P1465R0 proposes the commonly used function level annotation for [[always_inline]] and [[never_inline]]. However, these attributes tend to be a "big hammer" and frequently result in reduced performance. Function level attributes end up applying to all uses of a function, not just the uses that the programmer analyzed. This results in other code having interrupted vectorization, inlining of other functions, and cache-problems or enlarged functions on cold paths.

For example, one might benchmark their application and discover that the function CloseConnection is typically used in a case where inlining would be helpful, so they tag it with [[always_inline]]. However in lesser used functions, it might end up causing performance regressions, such as with the early-exit pattern:

 bool SomethingHappened(Handle *ConnectionHandle, const Action &ThingThatHappened) {
  if (ThingThatHappened.isFatalToConnection()) { // this path is rare.
   ConnectionHandle->CloseConnection(ThingThatHappened.reason());
   return false;
  }
  // Handle that SomethingHappened here...
 }

Since the branch is a rarely used path, inlining this is typically a bad idea. Every invocation of this function is now going to pay the price for this, as it would possibly cause code further down to end up outside of the cache. Another example where inlining might be a bad idea is in loops:

 template<class Fun>
 void ForEachConnection(vectorConnectionHandles, Fun Operation) {
  for (auto H : ConnectionHandles) {
   if (H->isBroken()) H->CloseConnection(IsBroken);
   Fun(H);
  }
 }

This is another case where inlining this rarely used branch result in a significant performance regression. However, if the originally analyzed function was the following function, the programmer would have no way (or at least, no non-clunky way) to express the need to inline in one case, but not the other:

 void CloseEachConnection(vectorConnectionHandle) {
  for (auto H : ConnectionHandles) {
   H->CloseConnection(IsBroken);
  }
 }

This function would obviously benefit strongly from inlining the call to CloseConnection. Yet the performance hit from ForEachConnection would be difficult to avoid if one were to mark the function [[always_inline]]. The same problem exists in the reverse, marking this [[never_inline]] would result in worse performance for CloseEachConnection. This paper proposes the solution encouraged in EWGI at the Kona 2019 meeting:

We support future call site annotation work
SF F N A SA
1 6 3 0 0

Proposal:

This paper proposes an extension to P1465R0 to permit the inlining hint attributes to appear at the statement level, where it would operate only on the calls contained in that statement. The statement level hint would override the funciton level attribute, permitting the programmer to better control their inlining hints. This would permit (at least) three different ways of solving the ForEachConnection vs CloseEachConnection problem listed above. The programmer could annotate CloseConnection with [[always_inline]], then use the statement level [[never_inline]] on the call in ForEachConnection. The programmer could alternatively mark CloseConnection with [[never_inline]] and the call in CloseEachConnection with [[always_inline]]. Finally, the programmer could simply annotate all call sites with the proper attribute.
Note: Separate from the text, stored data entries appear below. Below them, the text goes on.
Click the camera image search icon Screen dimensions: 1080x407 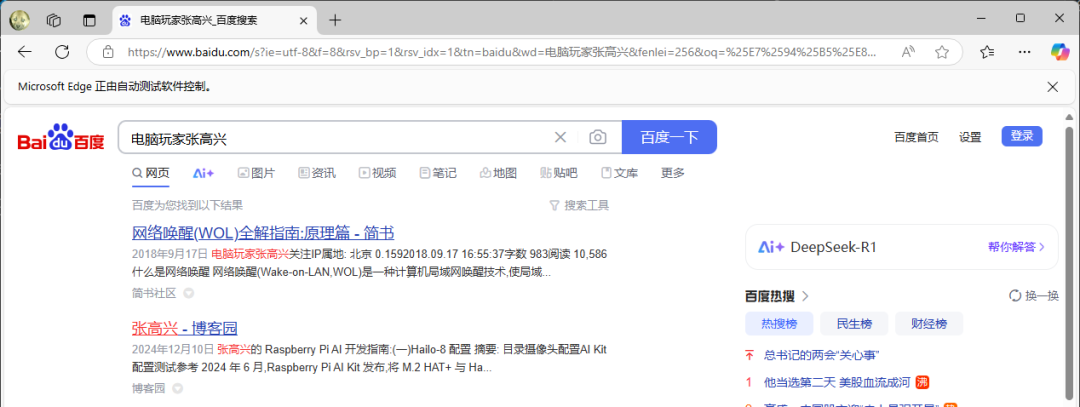pyautogui.click(x=597, y=137)
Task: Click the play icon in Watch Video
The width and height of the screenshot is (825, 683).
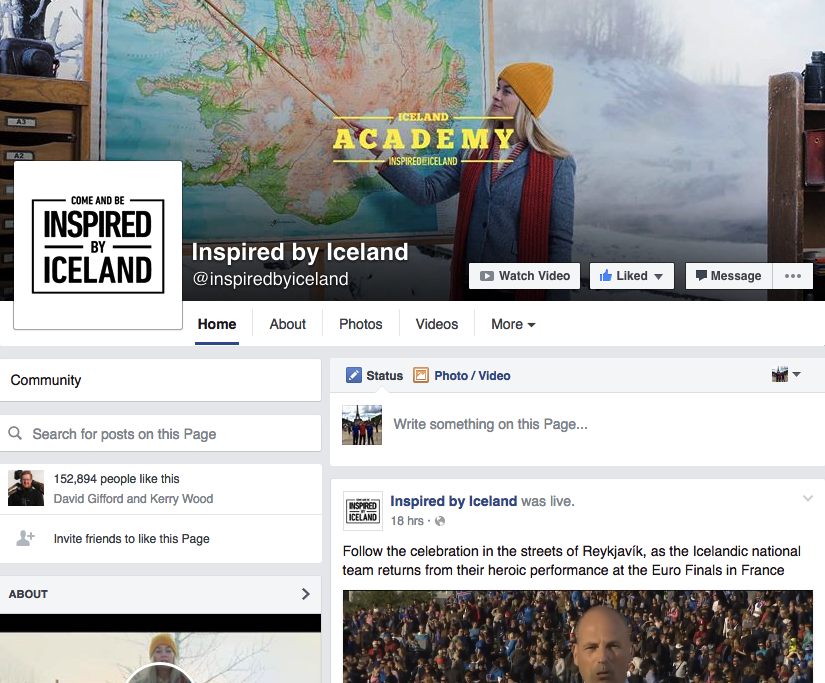Action: 487,276
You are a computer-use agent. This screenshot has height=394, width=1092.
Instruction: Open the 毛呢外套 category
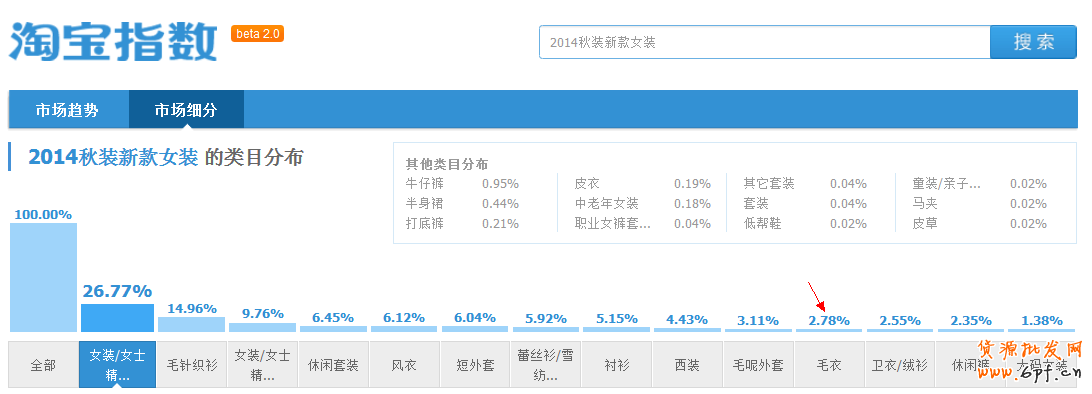coord(758,365)
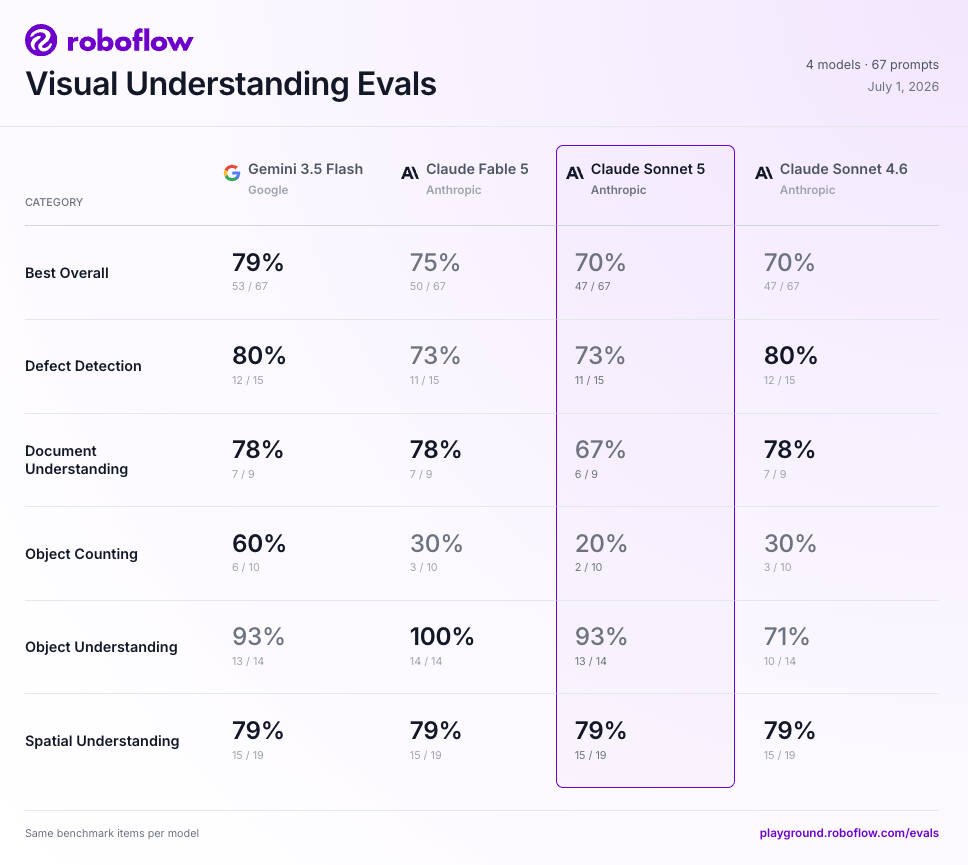Click the Claude Sonnet 4.6 column title
968x865 pixels.
click(x=843, y=169)
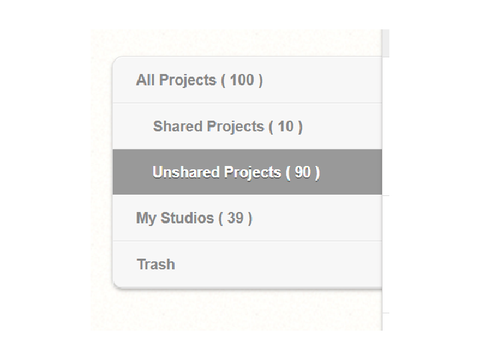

While this proposal is new to the C++ committee, it is not a novel idea, the Intel C++ Compiler[INTC_INLINE] implements this feature with an additional option. ICC provides an option for recursive as an option to instruct the compiler to either inline all calls down the callgraph of that call instruction.
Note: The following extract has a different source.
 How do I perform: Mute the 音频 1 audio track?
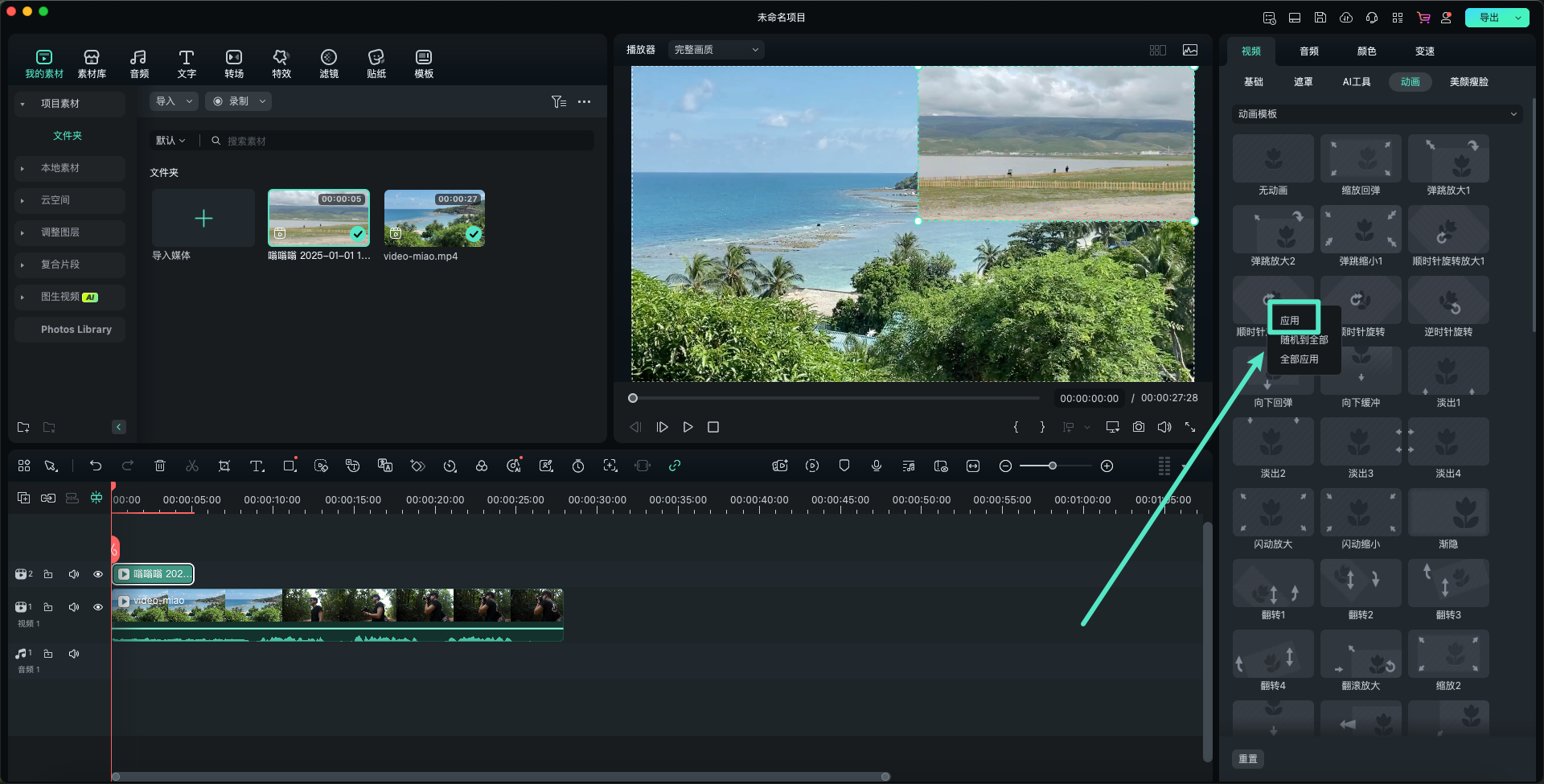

Implementation experience and user feedback has lead the author to come to the conclusion that this is an overly general of a solution to the problem, and instead requests feedback on having the two take a depth parameter. Said parameter would instead be a positive (non-zero) integer that instructs the compiler to inline up to a certain depth. Controlling the depth exactly isn't implementable, since the callee may have already had inlining done, however having this be a minimum depth is possible since further inlining can be done on the top-most caller.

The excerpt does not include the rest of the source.